The Central African Republic ranks last in the 2016 Human Development Index, with around 76 percent of the country’s 4.7 million population estimated to be living in poverty. Low productivity, weak markets and high gender inequality are all contributing factors, made worse by recurrent cycles of political crisis and insecurity that hit women in rural communities hardest.
In 2013, a political coup saw intense sectarian violence that displaced 1.2 million people. The country experienced a 36 percent collapse in GDP, and there were over 60,000 cases of gender-based violence. Renewed violence since 2017 has led to further displacement, with over one million people displaced across the country or sheltering in neighbouring countries. Although a new president and general assembly were elected in March 2016, large swathes of the territory are still controlled by armed groups and the security situation remains volatile.
With livelihoods disrupted by conflict, food production and household purchasing power have weakened. Factors such as the destruction of infrastructure and restricted access to land have limited production, resulting in a fall in food consumption and dietary diversity. Rising food prices mean that 65 to 75 percent of disposable income is now spent on food, and 45 percent of the population (2 million people) are food insecure. Of these, 25 percent are severely food insecure (0.5 million).

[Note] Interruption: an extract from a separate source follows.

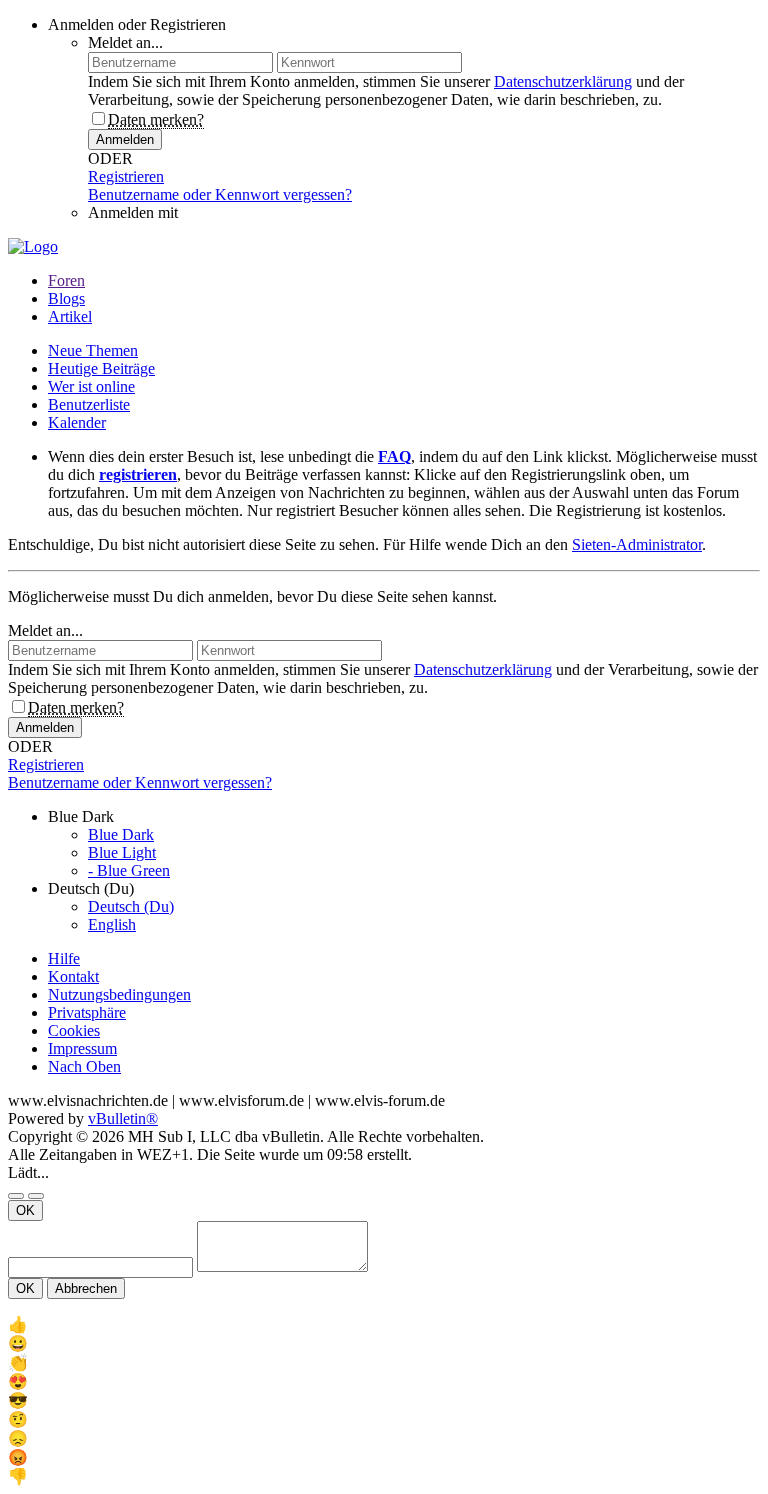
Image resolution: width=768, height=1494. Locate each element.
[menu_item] (384, 1324)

Around 40 percent of children aged between 6 months and 5 years are stunted, their growth limited by lack of nutrients in their diet.

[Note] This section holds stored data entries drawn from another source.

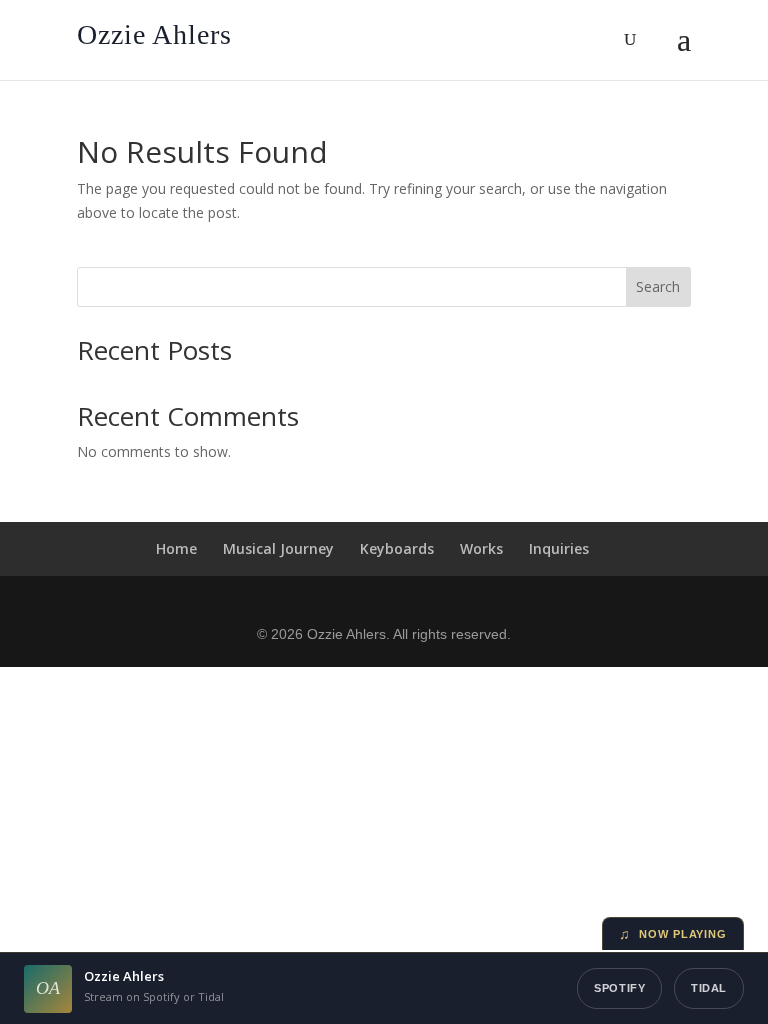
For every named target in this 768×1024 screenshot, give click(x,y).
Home (176, 548)
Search (658, 286)
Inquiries (559, 548)
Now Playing (673, 934)
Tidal (709, 988)
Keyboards (397, 548)
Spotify (619, 988)
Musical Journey (278, 548)
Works (481, 548)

In collaboration with other humanitarian organizations, WFP has been providing emergency food and nutrition assistance to conflict-affectered people in the Central African Republic, reaching some 880,000 people in 2017. WFP’s crisis response work is continuing under the prevailing circumstances while focus is gradually shifting towards developing and supporting the Government’s own Zero Hunger policies and social security programmes. By strengthening the country’s capacity for leading future crisis response and resilience-building activities, the aim is for a gradual transfer of responsibilities to the Government in the coming years.
What the World Food Programme is doing in Central African Republic
Access to foodWorking with UNHCR, UNICEF and NGO partners, WFP helps vulnerable communities meet their basic food and nutrition needs by distributing food – including specialized nutritious foods - and/or cash. As areas become more stable, refugees and others affected by crisis will be helped to return home and focus will shift towards helping them recover their livelihoods. School meal programmes improve children’s nutrition and school attendance in areas facing food insecurity.
NutritionTo help build long-term resilience, WFP is working to improve the nutrition of vulnerable groups including children, people with disabilities and HIV patients. 36,000 children aged 6 to 59 months will receive fortified food each day, part of a programme designed to treat and prevent malnutrition. Vaccination, better water and sanitation, health training and women’s empowerment are also supported by this programme.
Supporting smallholdersWFP is helping to support smallholder farmers in restoring and enhancing their productive assets, aiming to improve productivity and food security, as well as building resilience to future crises. Farmers receive transfers to grow crops and gain some independence, as well as technical assistance and market opportunities to improve their incomes and food and nutrition security. School meals and general food distributions programmes will purchase from smallholders, benefiting 46,000 farmers (60 percent of them women).
Capacity strengtheningWorking with other UN agencies and government institutions, WFP aims to strengthen national humanitarian and early recovery capacities, supporting the Government to develop and deliver its own Zero Hunger policies and social protection programmes that also incorporate initiatives to improve gender equality. These will be backed up by detailed data and the development of monitoring and accountability systems.
Supporting humanitarian workLong distances, poor infrastructure, insecurity and the absence of commercial airlines stand in the way of achieving Zero Hunger in the Central African Republic. To improve humanitarian access, communications and logistics, WFP runs the UN Humanitarian Air Service (UNHAS) and leads the Emergency Telecommunications Cluster (ETC) and Logistics Cluster to ensure safe, reliable and efficient access to populations in need.